START RECORDS PROVIDED
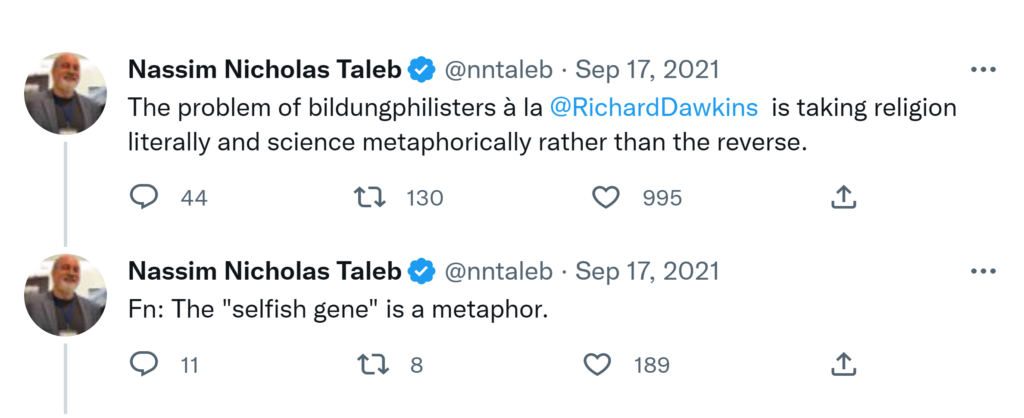Open more options on second tweet

[984, 271]
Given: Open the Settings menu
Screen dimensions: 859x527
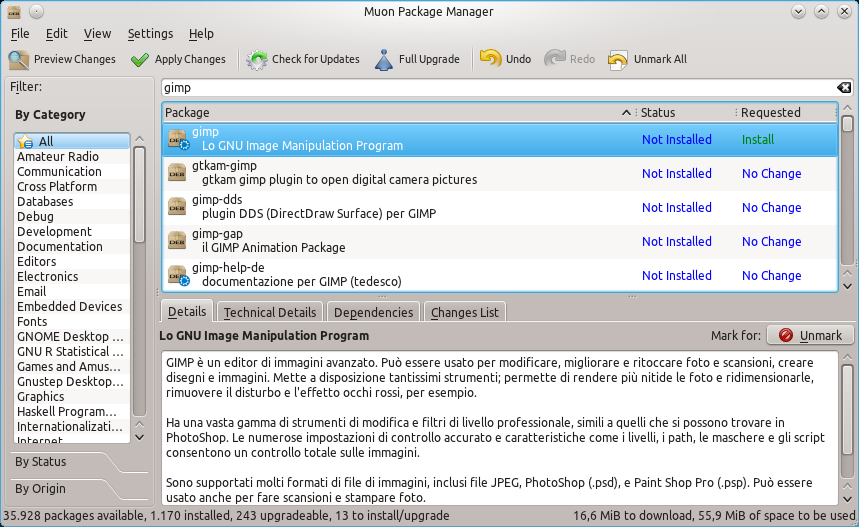Looking at the screenshot, I should click(x=150, y=34).
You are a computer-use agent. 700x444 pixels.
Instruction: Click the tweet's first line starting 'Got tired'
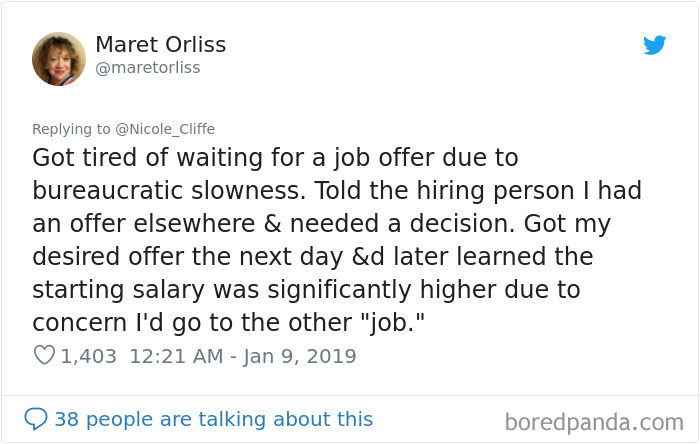click(275, 158)
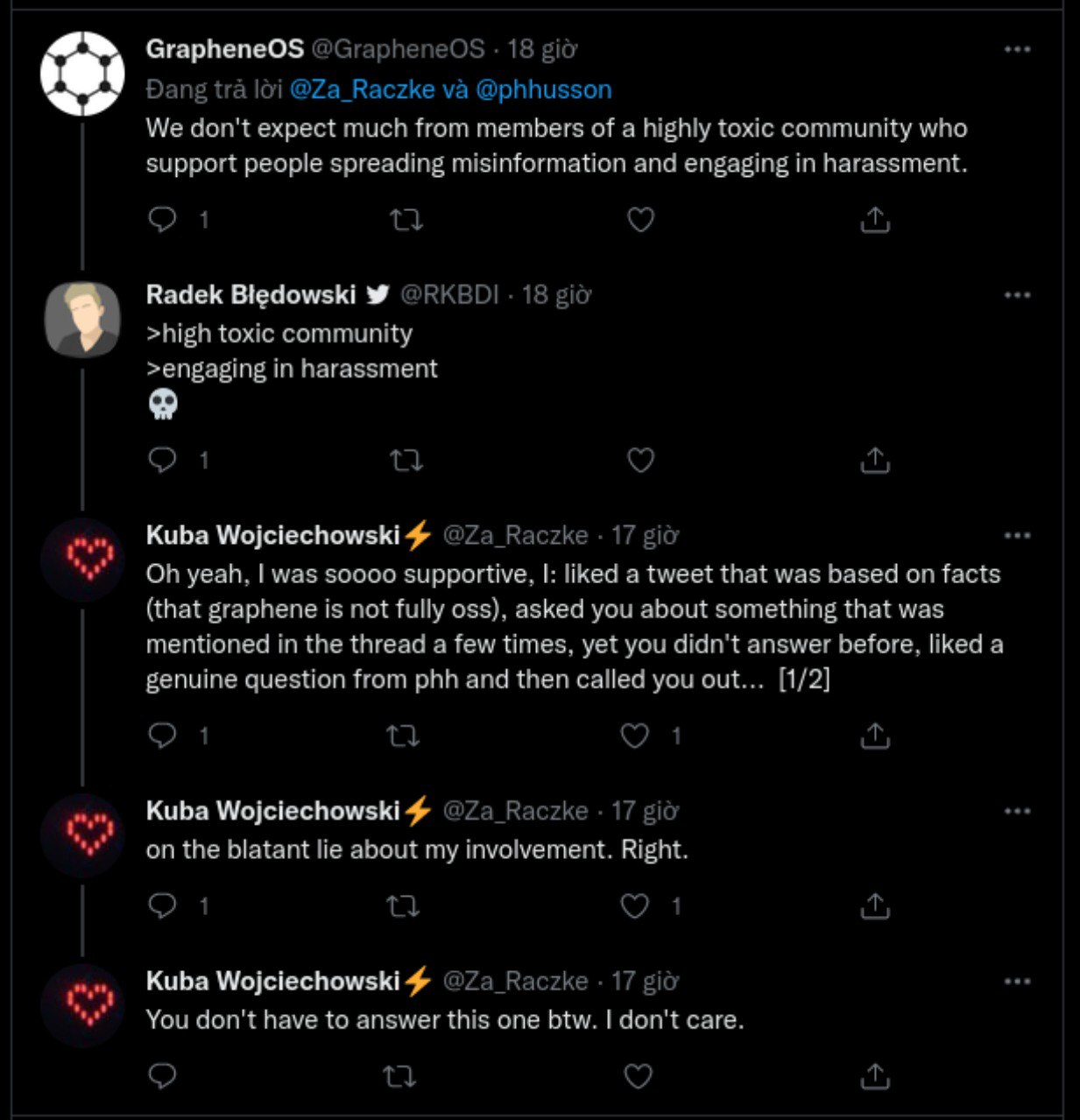Image resolution: width=1080 pixels, height=1120 pixels.
Task: Like Radek Błędowski's tweet
Action: pyautogui.click(x=640, y=460)
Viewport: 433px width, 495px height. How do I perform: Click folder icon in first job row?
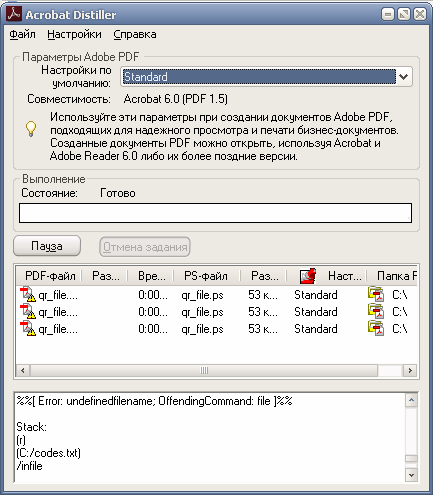[x=376, y=294]
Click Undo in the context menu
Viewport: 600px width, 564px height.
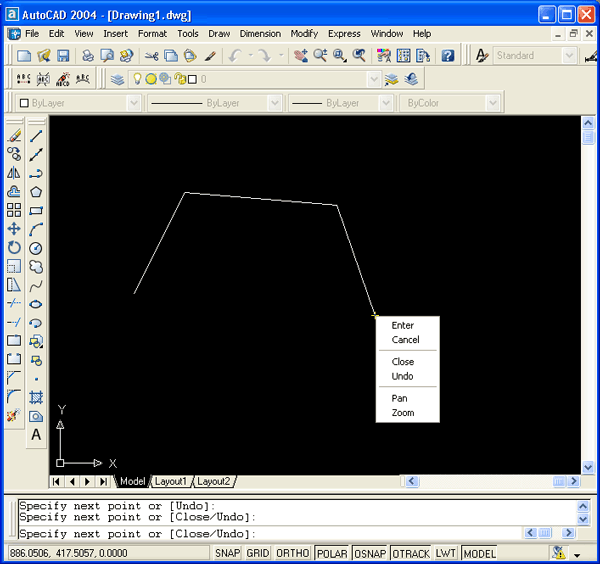[402, 377]
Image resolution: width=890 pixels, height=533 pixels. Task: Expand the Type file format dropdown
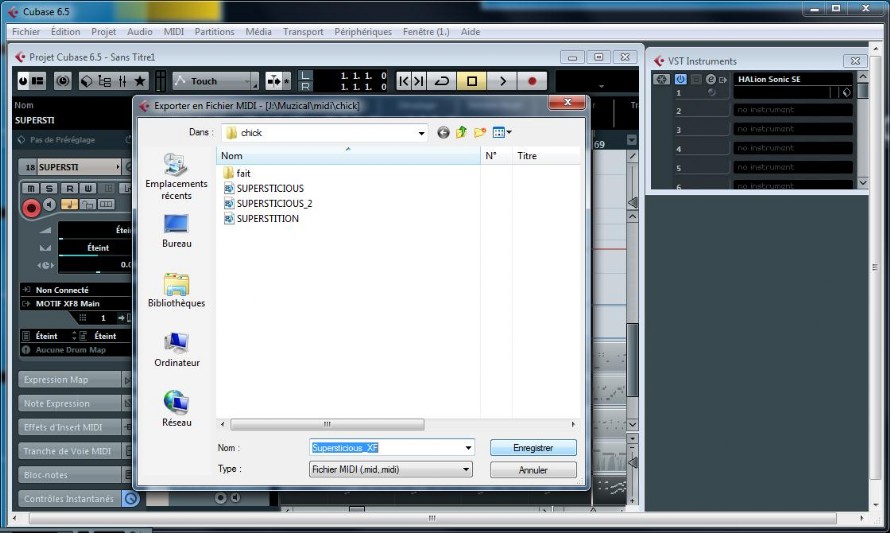point(465,469)
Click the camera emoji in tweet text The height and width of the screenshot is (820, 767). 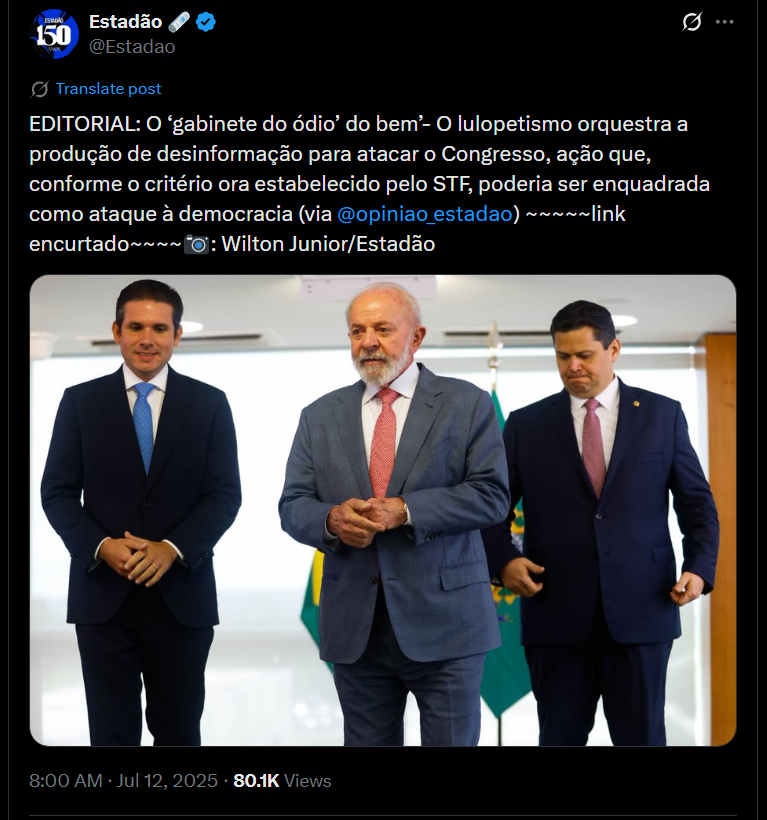coord(197,244)
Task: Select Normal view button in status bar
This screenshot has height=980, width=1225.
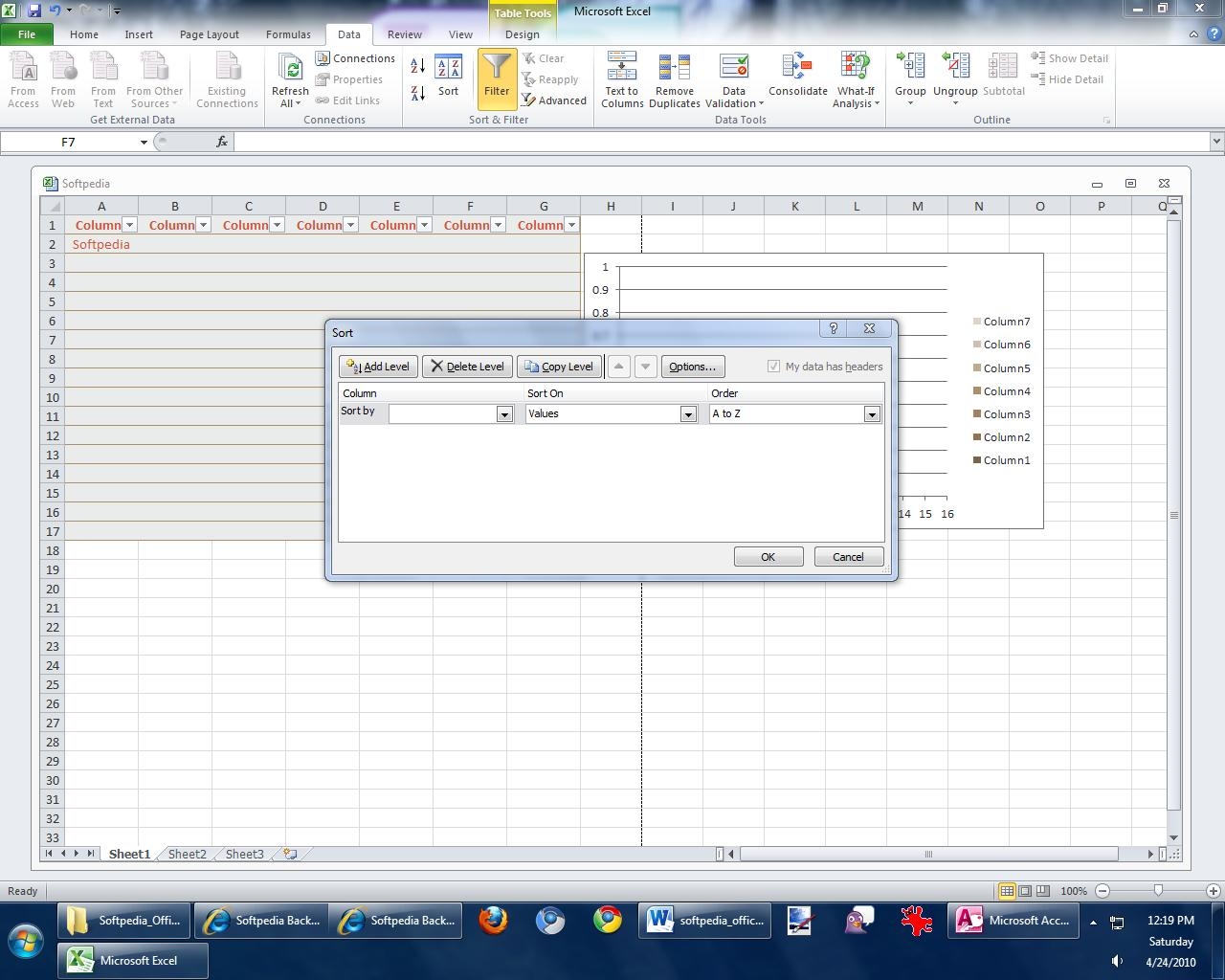Action: 1007,891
END RECORDS PROVIDED
DIRECTIONS FOR THIS TASK:
Pictures stay out. Return exactly the lines from the one with "Task: Select Normal view button in status bar" through the last line of the data.

EXERCISE SOLUTION:
Task: Select Normal view button in status bar
This screenshot has height=980, width=1225.
Action: 1007,891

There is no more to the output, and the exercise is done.